My two cents...the most popular pedal I've built (when I was a pedal builder) was a tube overdrive designed around the 6N16B. This tube is designed for lower plate voltages and is perfectly happy with a 30 volt power supply. I use the MAU109. That device gives you +/- 15 volts which comes in handy when you also have op-amps in your circuit. The only downside to the 6N16B is the heater draws 400 mA. Which means I had to include a power supply with my pedal. There are other tubes out there designed for lower plate voltages. Car radios used to have tubes in them and you can still get something like the 12K5 space charge tube that is designed to run on 12 volts. Although, that particular tube has become scarce. As far as the sound is concerned, you can design the circuit to be perfectly linear like a cathode follower (buffer cct) all the way up through a clipping amplifier like that Behringer someone else mentioned. I made two pedals...one that was a buffer/booster with a single knob tone control and the overdrive that could be perfectly clean all the way up to fuzz.
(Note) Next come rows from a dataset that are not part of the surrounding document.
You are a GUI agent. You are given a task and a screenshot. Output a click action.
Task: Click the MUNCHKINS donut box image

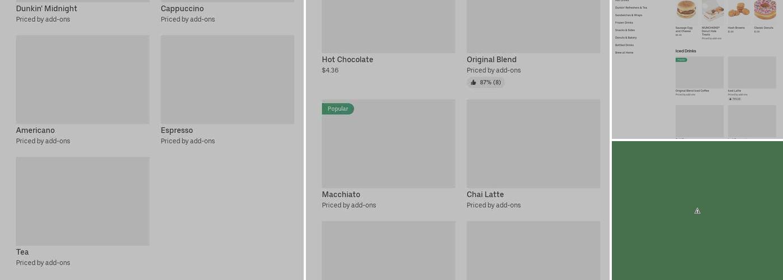point(713,11)
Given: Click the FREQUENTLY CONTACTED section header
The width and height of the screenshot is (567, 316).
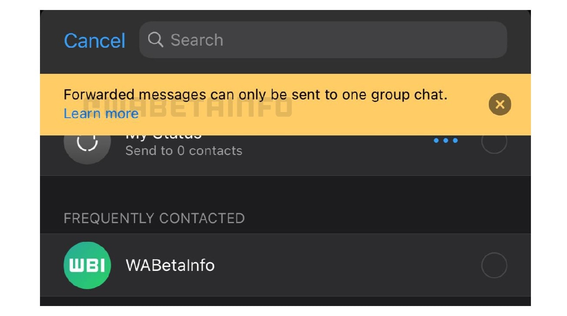Looking at the screenshot, I should pyautogui.click(x=154, y=218).
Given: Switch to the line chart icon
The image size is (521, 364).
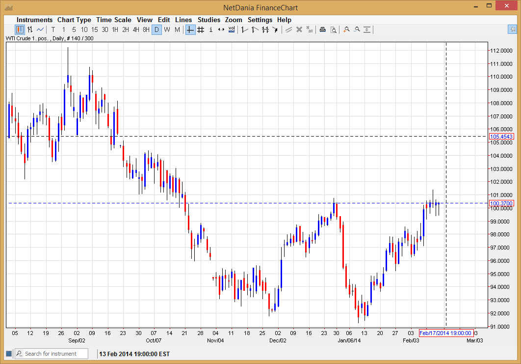Looking at the screenshot, I should click(x=40, y=29).
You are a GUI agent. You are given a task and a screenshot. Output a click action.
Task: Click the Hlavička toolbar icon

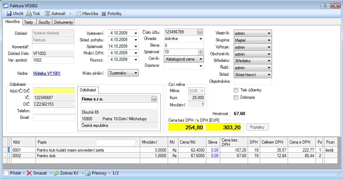[79, 14]
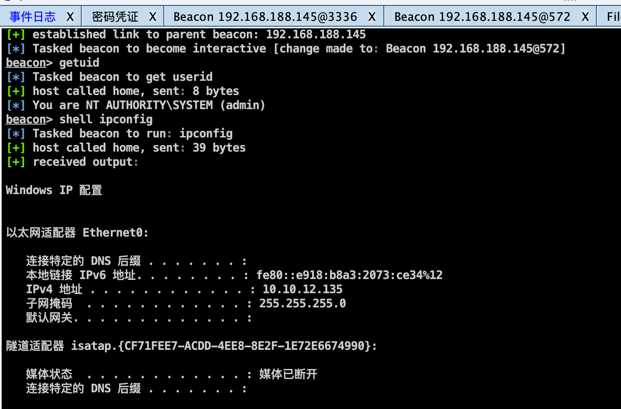Click the 媒体已断开 status text
621x409 pixels.
pos(288,374)
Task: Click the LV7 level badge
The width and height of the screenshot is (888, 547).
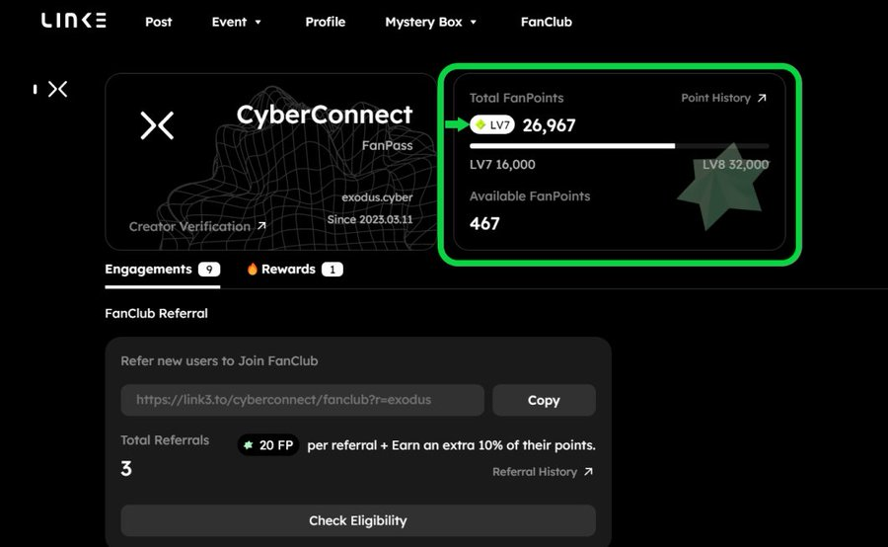Action: pos(492,125)

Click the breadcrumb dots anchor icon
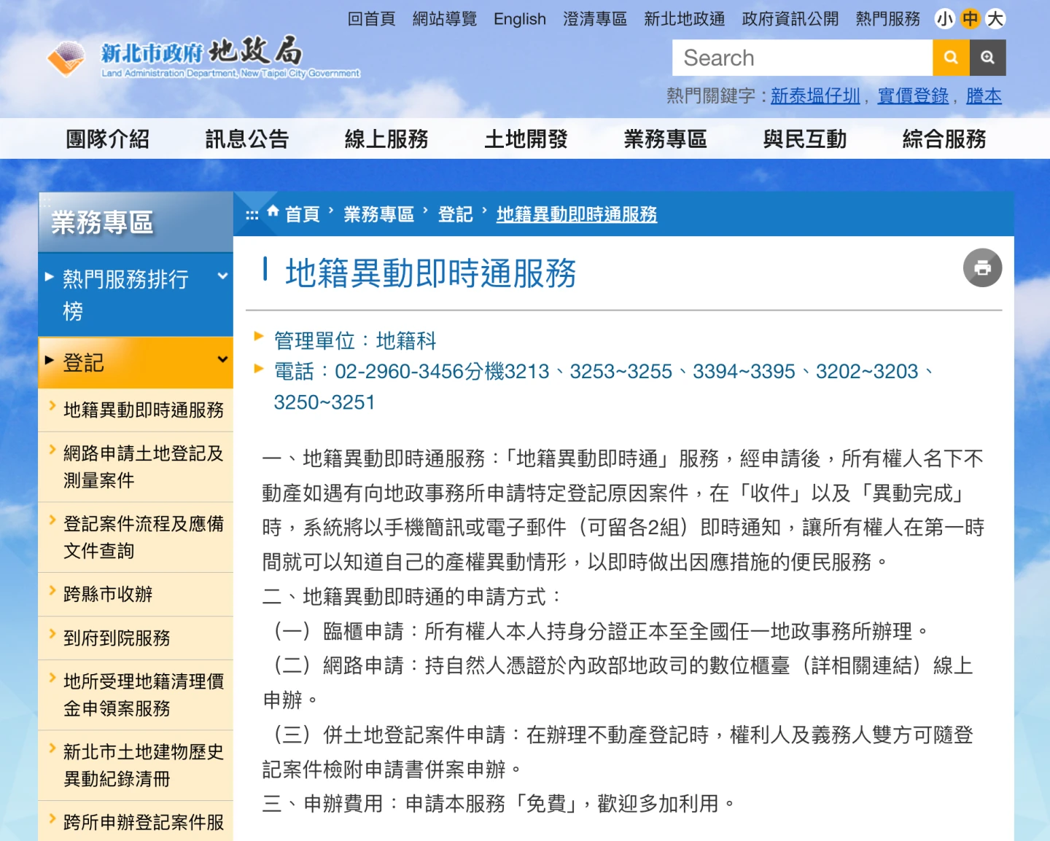[x=252, y=215]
It comes down to the plate voltages you choose along with the plate resistor and whether or not you have a cathode resistor and if you bypass that resistor or not. I hope any of this helps!


Victor_Panics_KGD

>MAU109 Thank You, man! By thos reply You help me to find bipolad DC-DC converter which I need, but didn't know it's model


Organic_Ad1

I haven’t looked at any of the specifics on it but an idea I had was to use a hex inverter, a la cd40106 or something similar, to get about 80v from a 9-12v input. I’m sure there’s something I’m missing that would be preventative but the idea has been lingering in my mind for a time now


CheddarOffBread

I didn't see a max voltage rating but did see: Maximum Input Current Of 1 µA at 18 V Over Full Package Temperature Range: – 100 nA at 18 V and 25°C So I'm not sure if it could provide 80V, plus max dissipation is 100mW per input so if it was able to it would only supply 1.25 mA @ 80V max. I did see this though: "The CD40106B device is a Schmitt-Trigger input device that can be used for a multitude of inverting buffer type functions. The application shown here takes advantage of the Schmitt-Trigger inputs to produce a square wave output from a sine wave input." Wave-shaping is on its list of applications so maybe you could try running a signal through and mix it with a clean signal since you'd be getting varying square wave frequencies at the output, might be crunchy? I have no idea if it would work. [This](https://www.youtube.com/watch?v=nHngn_2bgA8&ab_channel=OlivierJambois) CD40106 oscillator is very cool though, thanks for mentioning that IC


Organic_Ad1

Yeah! I know about it from a microphone building email group and an intractable channel. Their is a mic builder who designed a circuit to use the cd40106 or [tc4584](https://www.mouser.com/datasheet/2/408/TC4584BF_datasheet_en_20140301-1916065.pdf) in a [true condenser](https://www.instructables.com/True-Condenser-OPA-Mics/) mic build, and it is using phantom power so like minuscule current, also the hex inverter is *after* a power conditioning stage on the mics main board that feeds I believe 11.2v to the hex inverter. And I believe the opa1642 only pulls 1.8ma so it’s like tiny in this use-case. But it makes me wonder if there’s another beefier hex inverter out there…


Saturn_Neo

I mean, I do love a good tube preamp! Something like this would be useful combined with a Headrush or other modeler.